È questo il sintomo della presenza dei fitoplasmi che manipolano la biologia della pianta per creare un ambiente a loro favorevole. Questi organismi infatti si moltiplicano più facilmente in una ospite che produce nuovi tessuti, mentre sono "meno interessati" alle fasi fenologiche della fioritura e dell'allegagione.
Per capire questo meccanismo di parassitazione abbiamo chiesto aiuto a Davide Spadaro, professore ordinario presso l'Università degli Studi di Torino e collaboratore di AgroInnova. "All'interno di ogni organismo vivente, anche nell'uomo, sono presenti delle strutture chiamate proteosomi, che hanno il compito di demolire le proteine che non sono più utili all'organismo. Sono come degli spazzini che intercettano e riciclano ciò che non è più necessario. I fitoplasmi producono una particolare proteina, chiamata SAP05, che si lega al proteosoma e lo hackera".
In quale modo?
"In un organismo sano il proteosoma intercetta le proteine non più necessarie grazie alla presenza dell'ubiquitina, una piccola proteina che segnala al proteosoma la molecola da demolire. Nelle piante malate, invece, il fitoplasma produce la proteina SAP05 che si lega al proteosoma e lo indirizza verso i regolatori di crescita, che sono quelle molecole che servono alla pianta per gestire i differenti stadi fenologici".
Questo che cosa comporta?
"Bloccando questi regolatori di crescita la pianta resta in uno stadio di eterna giovinezza, continuando a produrre germogli, senza mai andare a fiore. Questo è estremamente utile per il fitoplasma, ma sul lungo periodo debilita la pianta, portandola alla morte".

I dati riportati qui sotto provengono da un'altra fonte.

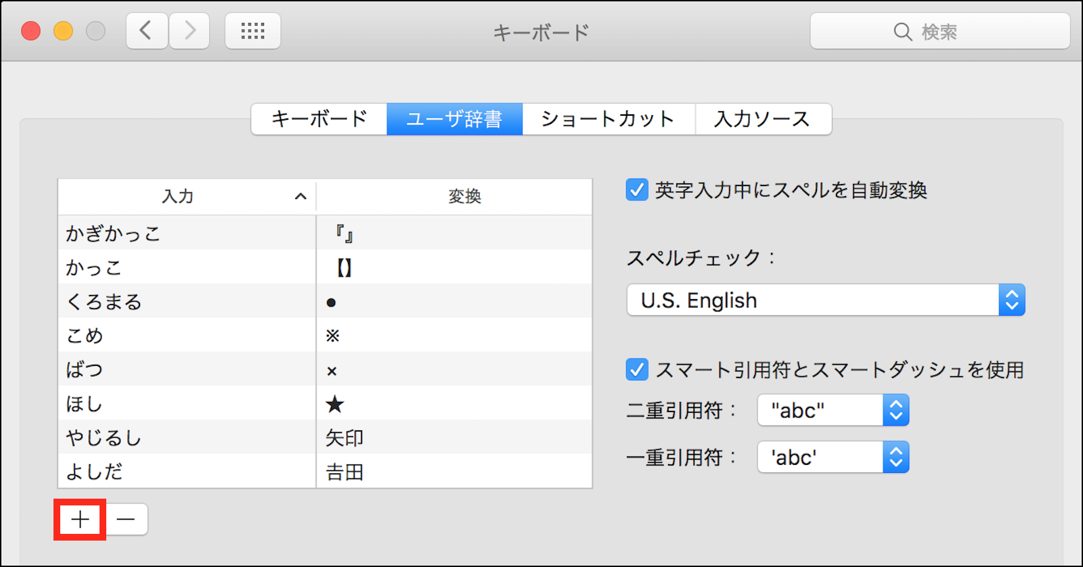Expand the 一重引用符 quote style dropdown
Viewport: 1083px width, 567px height.
point(833,457)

Aver identificato questa proteina prodotta dai fitoplasmi come ci può essere utile?
"Se si riuscisse a modificare la struttura del proteosoma quel tanto che basta da impedire che si agganci con SAP05, allora si renderebbero immuni le piante dall'azione manipolatrice dei fitoplasmi. Non significa curare le piante, che potranno sempre essere contagiate dai fitoplasmi, ma si limiterebbe il loro effetto negativo e quindi si renderebbe possibile una sorta di convivenza".
Ma come si modifica il proteosoma?
"I ricercatori hanno notato che i fitoplasmi, che pure vivono per un certo periodo all'interno dell'insetto vettore, non riescono a modificare il comportamento del proteosoma dell'insetto. Questo perché ci sono delle piccolissime difformità tra il proteosoma dell'insetto e quello delle piante. Le moderne tecniche di miglioramento genetico, come il genome editing, permetterebbero di apportare queste modifiche alle piante, ad esempio di melo, producendo quindi una generazione immune a Candidatus Phytoplasma mali, che causa gli scopazzi del melo. Ma ci potrebbero essere ricadute interessanti anche per la viticoltura, nel contrasto alla flavescenza dorata".
Ad oggi però la legislazione italiana vieta la produzione e coltivazione di piante modificate geneticamente...
"È vero, la Corte di Giustizia Ue ha confermato che la legislazione sugli Ogm si applica anche alle Tea (Tecnologie di Evoluzione Assistita, Ndr), come il genome editing. Ma è in corso una riforma legislativa a livello europeo che potrebbe aprire la strada a queste nuove tecnologie che sono assolutamente sicure e potrebbero dare una mano ad avere un'agricoltura più produttiva e sostenibile".